ARTÍCULO

La Utopía de Alberti

Consejo General de la Arquitectura Técnica de España Región de Murcia. CAM
Edición de Francisco Jarauta Trad. de Pedro Medina Reinón
224 págs. 39,07 €
 

El «segundo hombre del Renacimiento», el más completo y universal, después de Leonardo, fue un auténtico diletante. Leone Battista Alberti (1404-1472), florentino como Brunelleschi, jinete, atleta, gran conversador, dramaturgo, lingüista, compositor, arquitecto y matemático, ejerció como funcionario en Roma durante algunos años, con mucho tiempo libre para estudiar las ruinas de la Antigüedad. Miguel Ángel y Bernini fueron principalmente escultores; Giotto, Rafael y Leonardo, pintores. Leone Battista Alberti huyó toda su vida de lo práctico. Pero tuvo un ojo providencial.

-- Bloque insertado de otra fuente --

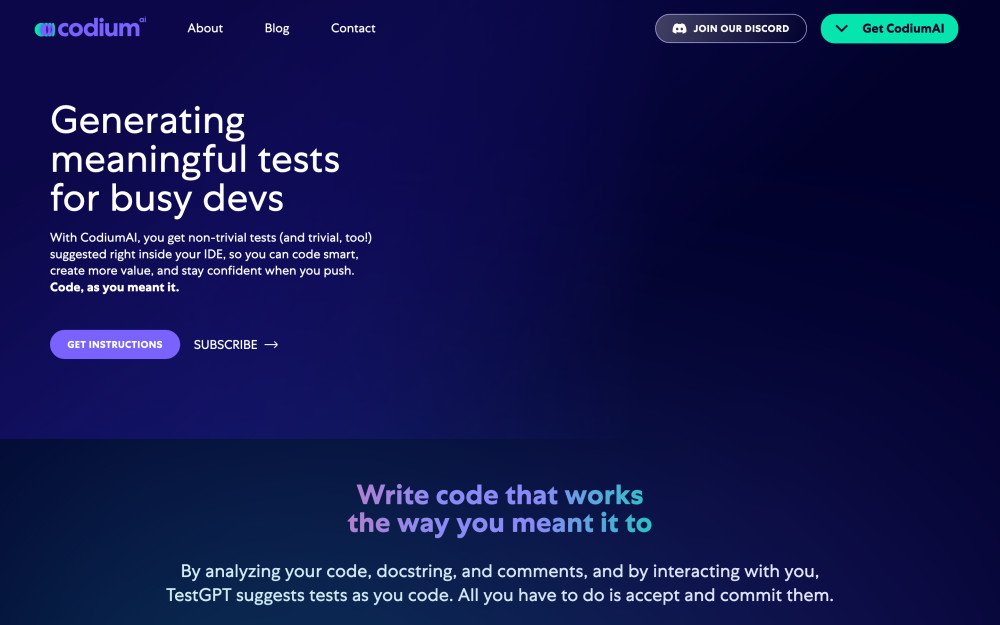1000x625 pixels.
Task: Click the 'for busy devs' headline line
Action: (167, 198)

Y a pesar de sus excesos y su mente mercurial, su sensibilidad profunda y su puritanismo frente a la arquitectura lo llevaron a concebir notables edificios. Terminó la fachada de Santa Maria Novella en Florencia (1456), introduciendo en ella el esplendor glorioso de un sol y el motivo de grandes volutas para unir las alturas de las naves –un rasgo que fue muy copiado, desde el Gesù de Vignola en adelante–, además de revestirla completamente de mármol, una de las herencias más persistentes de la antigua Roma. También remodeló la iglesia gótica de San Francesco en Rímini (1450) como mausoleo de la familia Malatesta, aunque nunca la terminó. El fértil cerebro de Alberti también dio a la arquitectura occidental dos bellas iglesias en Mantua: San Sebastiano (1460), después muy alterada, con la planta centralizada que el arquitecto defendía pero basada en un cuadrado y no en un círculo «divino»; y Sant'Andrea (1470), de cruz latina, levantada sobre altos podios, otra teoría albertiana materializada que dominaría el diseño de las iglesias durante varios siglos.

La arquitectura renacentista, que gracias a figuras como Alberti se convirtió durante casi tres siglos en el gran estilo internacional, dio un nuevo tipo urbano que se encontraría a lo largo de la Historia en la plaza georgiana, los clubes de Pall Mall o en los bancos de Wall Street. Sin embargo, no fueron pocos los arquitectos que intentaron desmontar a Leone Battista Alberti, aquellos que creían que la arquitectura no se podía entender únicamente en términos matemáticos, como lo habían hecho los griegos. ¿O acaso era igual de perfecta una iglesia de Alberti si se reducía a la mitad? Es evidente que no, aunque sus proporciones siguen siendo las mismas. Una prueba de que las creaciones de Alberti se debían más a su ojo infalible que a sus teorías.

En sus diez libros de Arquitectura escritos en latín, De re aedificatoria (1481), considerado el texto fundador de la arquitectura de la época, el florentino basa sus tesis en tres principios claramente refutables: que el ser humano está hecho a semejanza de Dios, que un ser humano con los brazos y piernas abiertos forma un círculo, y que es ese círculo la base de la divina armonía en la naturaleza. Tres afirmaciones inciertas, empezando por la primera, pues todavía hoy nadie ha visto la imagen de Dios. Pero Alberti dejó que naturaleza y razón, saber y juicio armaran el edificio de sus propias ideas, donde vivieran en armonía «lui geometra, lui aritmetico, lui astrologo, lui musico, e nella prospettiva meraviglioso», según retrato de su amigo Landino, que contribuyó a alimentar su leyenda. De otra manera, el arquitecto humanista se parece a esa imagen que Sócrates quiso dar de sí mismo a Fedro en el Eupalinos o la Arquitectura de Paul Valéry:

Sócrates: Todo aquello en que nos trocamos, aun pasajeramente, preparado estaba. Hubo en mí un arquitecto que las circunstancias no acabaron de formar.
Fedro: ¿En qué lo conoces?
Sócrates: En no sé qué honda intención de construir, que sordamente inquieta mi pensamiento.
Fedro: No lo dejaste asomar cuando existíamos.
Sócrates: Ya te dije que nací muchos y que morí uno solo. El niño que viene es un tropel de gentes, que la vida reduce demasiado presto a un mero individuo, el que se manifiesta y muere. Nacieron conmigo una copia de Sócrates, de la que poco a poco se desprendiera el Sócrates destinado a los magistrados y a la cicuta.